In Fmm SnTe and Cmcm SnSe, the PDoS curves show that the lower and upper-frequency bands are dominated by the tetrel and chalcogen atoms, respectively (Fig. 2a and c). On the other hand, this is not the case for R3m GeTe and Pnma GeSe, for which both atoms make similar contributions across the full frequency spectrum (Fig. 2b and d). Considering the mass differences in Table 2, this behaviour cannot be put down to the difference in atomic masses of the tetrel and chalcogen, and instead indicates a difference in the bonding in the Ge and Sn systems. Indeed, the relative contributions of the tetrel and chalcogen atoms to the phonon spectra appear to depend on both the composition and the crystal symmetry. All three Fm
m structures show some level of split contributions, which are most prominent in GeSe. R3m GeTe shows roughly equal contributions from both elements across the frequency spectrum, whereas the spectrum of R3m SnTe shows unequal contributions that are particularly prominent in a feature between ∼2.5–3.5 THz. With the exception of SnSe, the Pnma phases also show roughly equal contributions from the tetrel and chalcogen atoms across the full phonon spectrum, whereas tin selenide shows larger contributions from Sn at low frequencies and larger contributions from Se at higher frequencies. This is also evident in the phonon spectrum of Cmcm SnSe. The lower coordination number and more directional bonding in the orthorhombic Pnma and Cmcm phases may indicate a higher degree of covalent character compared to the higher-symmetry Fm
m and R3m phases, which could partially explain differences in the atomic contributions to the phonon spectra. However, to confirm this, or otherwise, would require a more detailed analysis of the chemical bonding, and the different contributions of the tetrel and chalcogen atoms to the lower- and higher-frequency parts of the spectra of the two orthorhombic phases of SnSe suggests there are some deeper subtleties.

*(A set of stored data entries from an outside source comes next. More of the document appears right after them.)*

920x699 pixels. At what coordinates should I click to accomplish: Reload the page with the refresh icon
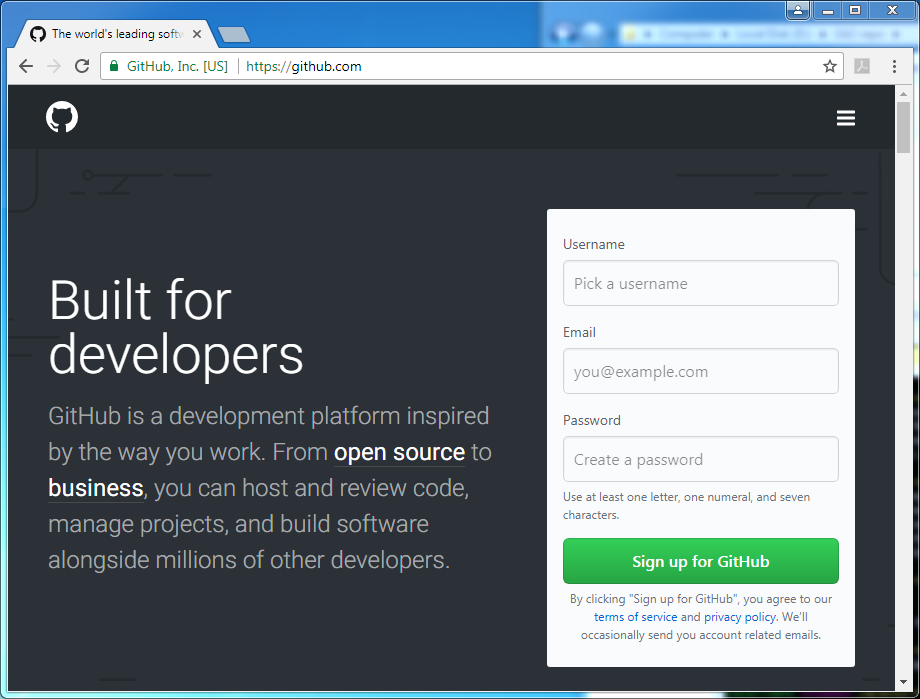click(82, 66)
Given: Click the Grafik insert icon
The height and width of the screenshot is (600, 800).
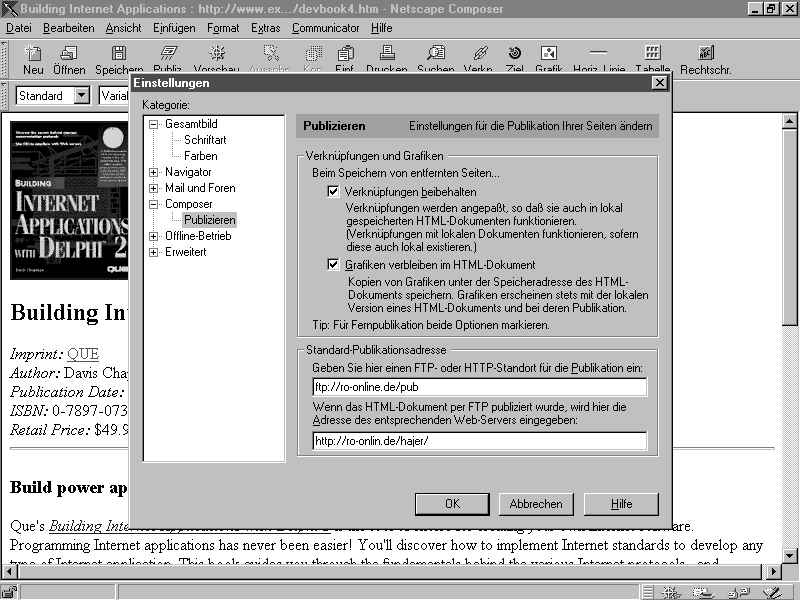Looking at the screenshot, I should (x=549, y=59).
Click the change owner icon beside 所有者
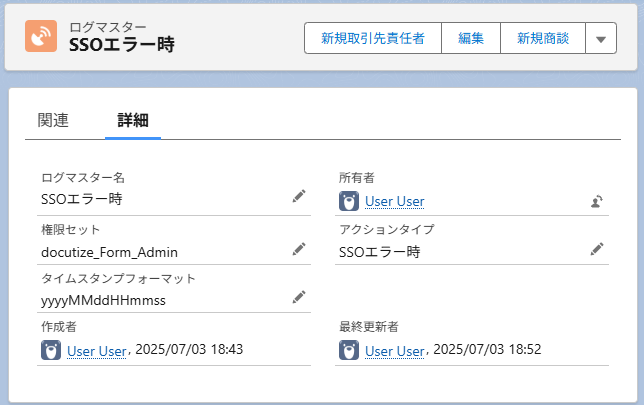644x405 pixels. tap(596, 201)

The dispersion of Pnma GeSe also displays a prominent “band gap” from ∼3.5–4 THz (Fig. 2d). This appears to be a feature of the Pnma structure, and is most prominent in GeSe and GeTe but also evident in SnSe and SnTe. In the case of SnSe, the gap marks the point where the relative contributions of the tetrel and chalcogen atoms reverse. The spectrum of R3m GeTe also shows a notable reduction in the DoS at mid frequencies, but this is not seen in the spectrum of R3m SnTe, suggesting that the nature of the tetrel atom plays a role in the gap in this structure type. The absence/lower density of modes in the gap range implies that there is no/little contribution to the lattice thermal conductivity at these frequencies, a point to which we return below.
The range of the frequency spectra closely track the average masses. The phonon frequencies in Fmm SnTe, which has the largest average mass of the four systems for which phonon spectra are shown in Fig. 2, range up to ∼4 THz, whereas the frequencies in Pnma GeSe, which has the smallest average mass, range up to ∼7 THz. The frequencies in Cmcm SnSe and R3m GeTe, which have similar average masses, both range up to around 6 THz, i.e. intermediate between the limits set by SnTe and GeSe. This pattern is observed across all ten systems, regardless of structure type. The “compression” of the phonon spectrum with increasing average mass would be expected to increase the density of allowed phonon scattering pathways at a given frequency, i.e. the scattering phase space, which we again investigate further below.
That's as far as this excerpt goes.